Yesterday I just finished watching the very final episode of this UK TV series called 'My Mad Fat Diary'. It's about a 16 y/o girl named Rae who just left a psychiatric hospital after staying in there for about four months, due to her suicide attempt she had done before. When she was back to Lincolnshire, she tried to reconnect with her old best friend named Chloe, who was unaware of Rae's mental health and body image problems, convinced that Rae was just in France for the past four months. Apparently, Chloe had found a new circle of friends, making Rae started to think that maybe her life could be "normal" again. And so Rae tried to impress Chloe and her gang, despite all the anxiety she still had felt.

I love this series so much. The story revolved around friendship and love and family and self-acceptance and everything. It has three seasons and the final episode was just aired yesterday. I felt sooo emotional after I finished watching it you have no idea. Rae was supposed to go to college, she even had already accepted by a university in Bristol--and that's why it became a problem. She didn't wanna leave Lincolnshire. All the people she loved were in that city. Rae was so confused she started to fuck everything up. But but BUT, in the final episode last night, Rae finally decided what she thought was right to do and idk it felt like there was a tingling feeling in my stomach seeing Rae had become so mature. I was like a proud mother.

GOD MY HEART STILL HURTS.

And there was this one scene, when Rae and Chloe talked their hearts out to each other. Chloe was upset because everyone, including her, was leaving for college and it meant she wouldn't get to do things with them. She wouldn't get to see her gang as much as she wanted to, especially Rae, since they were very close to each other. But then Rae said to Chloe, that it's just how life goes. Everybody leaves all the time. Doesn't mean they can't still be best mates though. And they hugged and comforted each other and I cried with them I didn't even realize my eyes were already wet with tears. Idk I guess I just miss my friends, you know? The whole series reminds me of my friends but this particular scene makes me miss them even more. I could totally understand what Rae and Chloe were feeling. Sometimes we have to leave our loved ones for a while in order to keep moving forward. For the sake of our future.

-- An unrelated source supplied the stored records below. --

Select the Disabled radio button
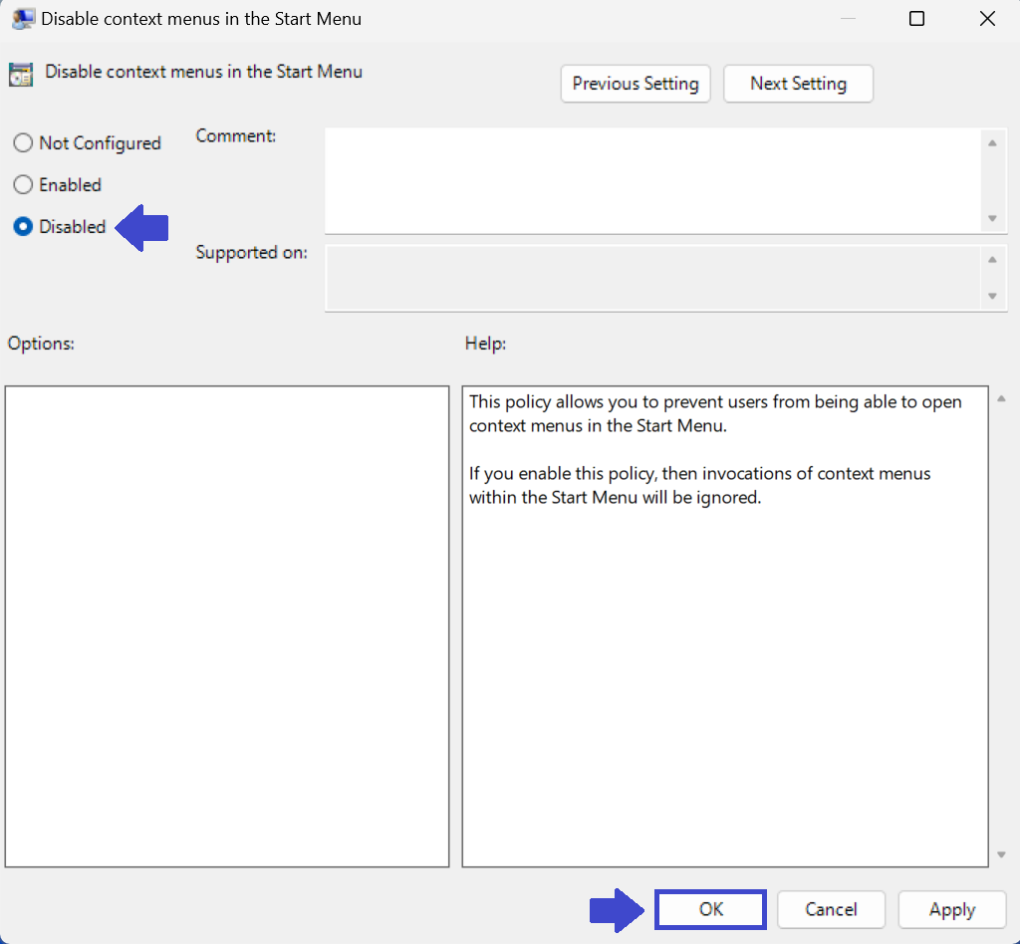The height and width of the screenshot is (944, 1020). click(x=23, y=227)
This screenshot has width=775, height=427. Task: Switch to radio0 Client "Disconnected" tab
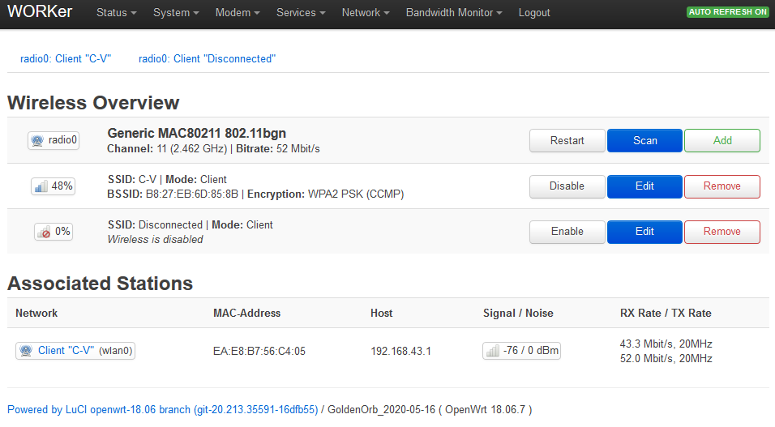207,59
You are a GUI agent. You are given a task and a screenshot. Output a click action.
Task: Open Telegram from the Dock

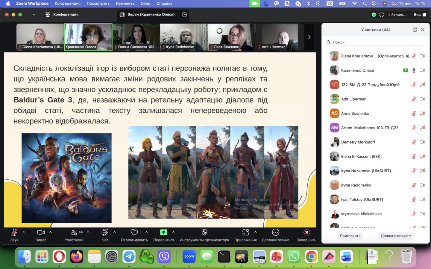click(x=129, y=256)
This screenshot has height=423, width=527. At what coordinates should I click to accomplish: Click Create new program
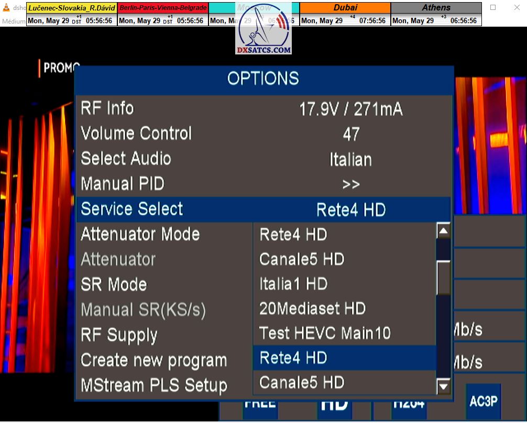click(x=153, y=360)
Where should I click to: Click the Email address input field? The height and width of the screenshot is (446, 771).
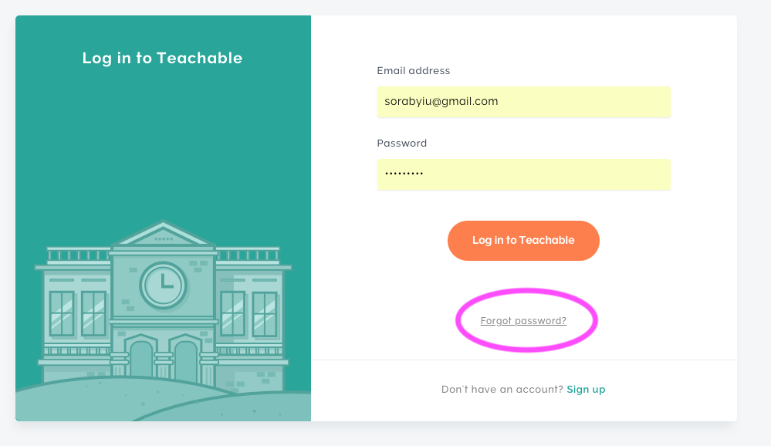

BUT IT'S HARD YEAH I KNOW. I haven't seen my friends in weeks and as I said it before, I really really really miss them. These days I can't just call my friends to ask them to hang out together whenever I want. I have to make some sort of appointments first. Like an early heads-up. They're busy af. Somehow it just makes me hesitant to ask them out because I'm afraid I'll bother them and I don't want that to happen. Also, they have new friends now, who are probably way cooler and funnier and nicer and everything better. And who am I to interrupt their precious time?

I'm sorry if I come off clingy but. Yeah, sorry. I just wish them all the best and I hope I can meet them all soon.